Il Perù ha celebrato la festa del Corpus Domini, lo scorso 14 giugno, nel pieno della pandemia di Coronavirus, devastante per migliaia di persone, soprattutto nelle zone più povere dove mancano medicinali, respiratori e dispositivi sanitari. A raccontare a Migrantes Online la sofferenza di un popolo che sta vivendo un dramma senza precedenti, è padre Emerson Campos Aguilar, Coordinatore nazionale dei peruviani in Italia. Il sacerdote si trova al momento in Perù, dove è rimasto bloccato per via del lockdown.

«Non ci sono medicine, mancano i viveri. Alcuni dicono che preferiscono morire  a casa perchè  sanno che qualcuno li assisterà aiutandoli anche a lenire il proprio dolore», racconta il sacerdote a Raffaele Iaria.
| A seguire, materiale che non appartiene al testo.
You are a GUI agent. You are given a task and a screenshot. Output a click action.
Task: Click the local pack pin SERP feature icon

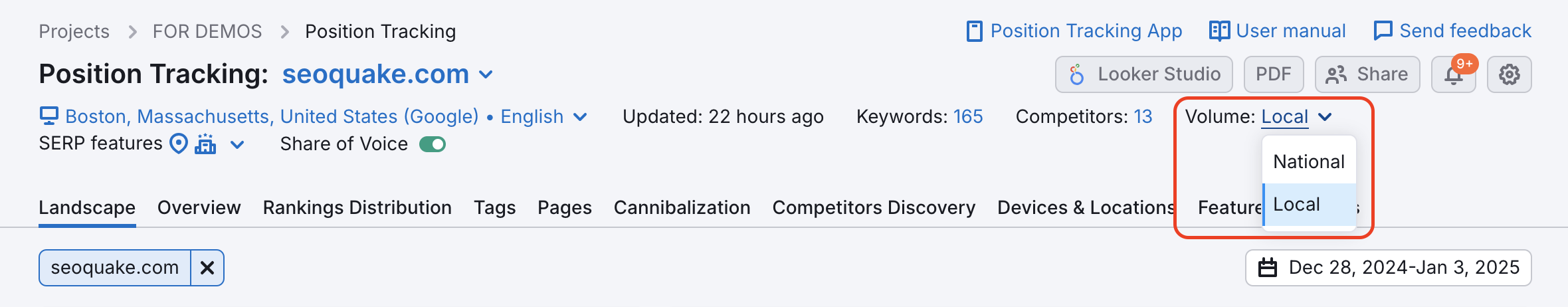[179, 144]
Il sacramento del pane oggi si traduce in questi tempi di sofferenza «nella  teologia della pentola», dice: «la gente muore di fame e attorno alla pentola comune racconta i propri dolori, le proprie speranze,  le proprie morti e tutto quello che ogni persona porta nella sua storia silenziosa della presenza di Dio».
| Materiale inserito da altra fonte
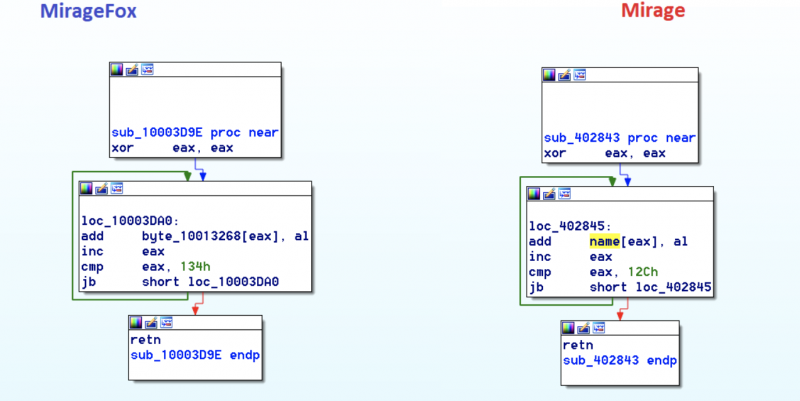Select the highlighted name operand
Image resolution: width=800 pixels, height=401 pixels.
click(608, 242)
Dopo il Brasile il Perù è il secondo Paese con il maggior numero di decessi per Covid; il virus si va ad aggiungere «all’estrema povertà soprattutto in alcune zone, alla mancanza di lavoro  e di beni necessari».

Nella zona al confine con Brasile, Ecuador e Colombia, racconta ancora padre Emerson a Migrantes online, nella parrocchia di Santo Toribio de Mogrovejo, si riesce a dar mangiare a 1500 persone ogni giorno. Si tratta di gente «senza lavoro,  anziani  soli, persone che arrivano dopo aver camminato due o tre ore a piedi sotto il sole o la pioggia, per ricevere del cibo che serve loro per l’intera giornata. A loro diamo anche delle mascherine». Qui non c’è un ospedale ma solo un piccolo pronto soccorso, non ci sono medicine e per i malati l’ossigeno necessario. Il primo ospedale Covid è a tre ore di macchina.

«Abbiamo aiutato alcuni donando noi le bombole d’ossigeno», grazie anche ad un aiuto ricevuto dalla  Fondazione Migrantes, dice il sacerdote.